Verify commutativity of addition of rational numbers pairs of rational numbers -3/5 and -2/-15

By using the commutativity law, the addition of rational numbers is commutative.

\(\dfrac{ a}{b} + \dfrac{c}{d} = \dfrac{c}{d }+ \dfrac{a}{b}\)

In order to verify the above property let us consider the given fraction

\(\dfrac{ -3}{5} and \dfrac{-2}{-15}\) as

\( \dfrac{ -3}{5} + \dfrac{-2}{-15}\) and \( \dfrac{-2}{-15}+ \dfrac{ -3}{5} \)

\( \dfrac{-2}{-15} = \dfrac{2}{15}\)

The denominators are 5 and 15

By taking LCM for 5 and 15 is 15

We rewrite the given fraction in order to get the same denominator

Now, \(\dfrac{ -3}{5} = \dfrac{(-3 × 3) }{ (5×3) }= \dfrac{-9}{15}\)

\(\dfrac{2}{15} =\dfrac{ (2 ×1) }{ (15 ×1)} = \dfrac{2}{15}\)

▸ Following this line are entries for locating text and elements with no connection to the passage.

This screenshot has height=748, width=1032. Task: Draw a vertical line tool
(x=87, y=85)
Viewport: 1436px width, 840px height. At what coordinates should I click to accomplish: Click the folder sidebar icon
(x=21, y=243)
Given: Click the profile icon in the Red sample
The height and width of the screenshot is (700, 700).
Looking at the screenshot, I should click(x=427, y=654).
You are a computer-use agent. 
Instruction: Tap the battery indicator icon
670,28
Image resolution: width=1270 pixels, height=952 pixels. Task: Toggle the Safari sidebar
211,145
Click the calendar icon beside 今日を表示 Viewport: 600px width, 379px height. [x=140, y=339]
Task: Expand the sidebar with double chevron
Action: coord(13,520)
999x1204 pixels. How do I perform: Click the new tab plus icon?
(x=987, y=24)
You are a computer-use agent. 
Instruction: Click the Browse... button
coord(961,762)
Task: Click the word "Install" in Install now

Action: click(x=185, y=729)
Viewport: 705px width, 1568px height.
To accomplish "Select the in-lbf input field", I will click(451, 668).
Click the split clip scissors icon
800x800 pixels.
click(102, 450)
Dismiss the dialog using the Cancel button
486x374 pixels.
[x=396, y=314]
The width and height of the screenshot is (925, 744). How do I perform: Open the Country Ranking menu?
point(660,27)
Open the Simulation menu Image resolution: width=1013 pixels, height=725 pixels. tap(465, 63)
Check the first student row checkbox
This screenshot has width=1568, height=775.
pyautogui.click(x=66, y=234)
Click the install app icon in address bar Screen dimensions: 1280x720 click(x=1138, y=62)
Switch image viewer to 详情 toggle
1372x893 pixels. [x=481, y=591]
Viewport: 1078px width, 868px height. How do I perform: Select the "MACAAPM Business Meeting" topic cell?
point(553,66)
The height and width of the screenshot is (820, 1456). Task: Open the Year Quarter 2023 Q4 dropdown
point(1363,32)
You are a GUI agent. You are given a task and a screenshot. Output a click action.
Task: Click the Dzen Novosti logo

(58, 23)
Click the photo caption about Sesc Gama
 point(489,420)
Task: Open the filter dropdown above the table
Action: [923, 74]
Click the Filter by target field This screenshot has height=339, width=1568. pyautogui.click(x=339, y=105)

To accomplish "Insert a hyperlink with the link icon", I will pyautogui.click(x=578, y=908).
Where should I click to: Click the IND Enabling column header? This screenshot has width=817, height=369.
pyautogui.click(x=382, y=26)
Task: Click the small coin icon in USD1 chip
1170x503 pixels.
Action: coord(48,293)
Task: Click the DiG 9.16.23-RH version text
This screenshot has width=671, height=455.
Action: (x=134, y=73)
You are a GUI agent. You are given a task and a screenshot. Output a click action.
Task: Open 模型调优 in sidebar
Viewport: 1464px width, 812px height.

Since the denominators are same we can add them directly

\( \dfrac{-9}{15}+\dfrac{2}{15}=\dfrac{ (-9 + 2)}{15} =\dfrac{ -7}{15}\) 

\( \dfrac{-2}{-15}+ \dfrac{ -3}{5} \)

The denominators are 15 and 5

By taking LCM for 15 and 5 is 15

We rewrite the given fraction in order to get the same denominator

Now, \(\dfrac{2}{15}= \dfrac{(2 ×1) }{ (15 ×1)} = \dfrac{2}{15}\)

\(\dfrac{ -3}{5} =\dfrac{ (-3 × 3) }{ (5×3) }= \dfrac{-9}{15}\)

Since the denominators are same we can add them directly

\( \dfrac{2}{15}+ \dfrac{-9}{15} = \dfrac{(2 + (-9))}{15 }=\dfrac{ (2-9)}{15} = \dfrac{-7}{15}\)

\(\dfrac{-3}{5 } + \dfrac{-2}{-15 } = \dfrac{-2}{-15 } + \dfrac{-3}{5 }\) is satisfied.